2. Due to eustachians tube blockage- Earhche, deafness, secretory otitis media
and later on chronic S.O.M.
3. Due to mouth breathing- dribbling of saliva, noisy breathing at night, high
arched palate and chronic pharyngitis.
4. General- mental backwardness and lethargy.

Diagnosis
1. Adenoid facies develops due to chronic infection of the adnoids and
characterized by -
a. Open mouth b. Pinched nostrils
c. Nasal discharge d. Narrow maxillary arch
e. Crowded protruding teeth f.

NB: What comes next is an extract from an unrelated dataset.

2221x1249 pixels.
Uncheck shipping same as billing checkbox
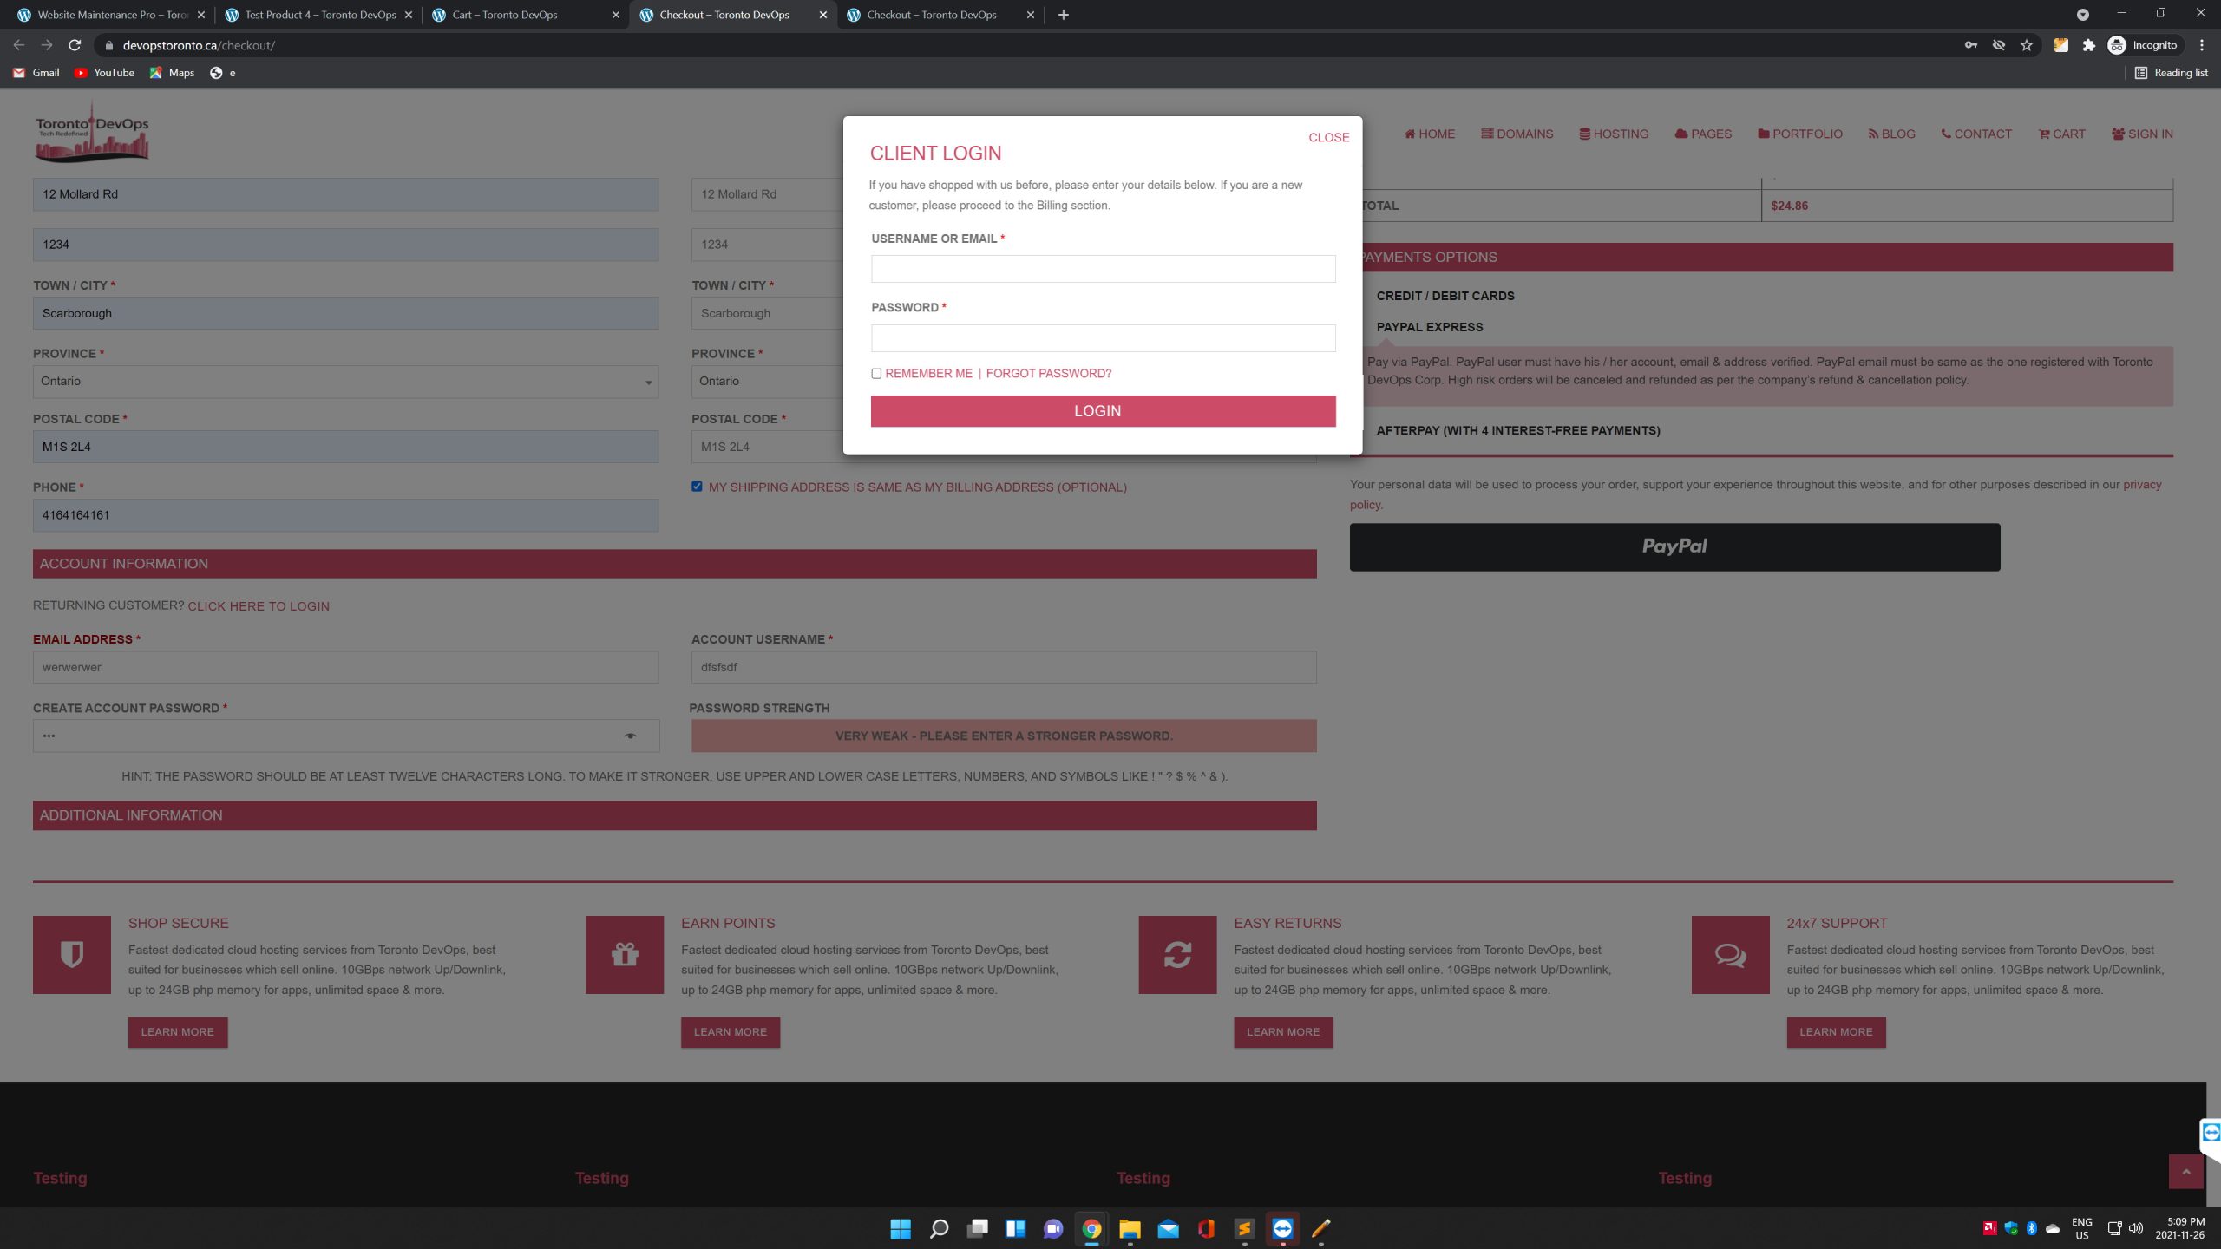click(697, 487)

Vacant facial expression
2. X-ray lateral skull
3. Nasal endoscopy
4. Examination under general anesthesia to visualize or palpate adenoids.
5. CT Scan.

Differential Diagnosis
1. Nasal obstruction due ot antrochoanal polyp, sinusitis, rhinitis, turbinate hypertrophy, etc.
2. Dental abnormality giving an appearance of high arched palate and crowded protruding teeth.
3. Thornwaldt’s cyst, which is found in the midline of the nasopharynx.

ADENOIDECTOMY (Alone)
Adenoidectomy alone may be indicated for the treatment of chronic nasal infection (chronic adenoidits), and chronic sinusitis that have failed medical management.. In Adenoidectomy with tonsillectomy adenoids are removed first and nasopharynx is packed before tonsillectomy.
Indications
(1) Adenoid hypertrophy causing nasal obstruction.
• Snoring; mouth breathing
• Sleep apnoea syndrome (Sleep disordered breathing)
• Speech abnormalities (rhinolalia clausa)
(2) Recurrent rhinosinusitis.
(3) Chronic secretory otitis media
(4) Recurrent ear discharge in benign CSOM.
(5) Dental malocclusion.

ADENOIDECTOMY AND TONSILLECTOMY (Adenotonsillectomy)
The Criteria are same as that of tonsillectomy alone, the other indications are: Upper airway obstruction secondary to adenotonsillar hypertrophy that results in –
• Sleep disordered breathing.
• Failure to thrive.
• Craniofacial or occlusive developmental abnormalities;
• Speech abnormalities.
• Cor pulmonale.
• Recurrent or persistent middle ear problem.

OUTCOME OF SURGERY
Tonsillectomy
• Reduced number of visits to the G.P. for sore throat.
• School absentsism due to sore throat reduced.
• Reduced courses of Antibiotics for sore throat.
• Patients and parent satisfaction rate > 90% (Scottish Tonsillectomy Audit)

Adenoidectomy
• Relief from OME and number of ear infections.
• Clears the mouth breathing, snoring and hyponasality
• Reduced number of visits to GP for ear complaints.
• Improvement in speech and educational performance.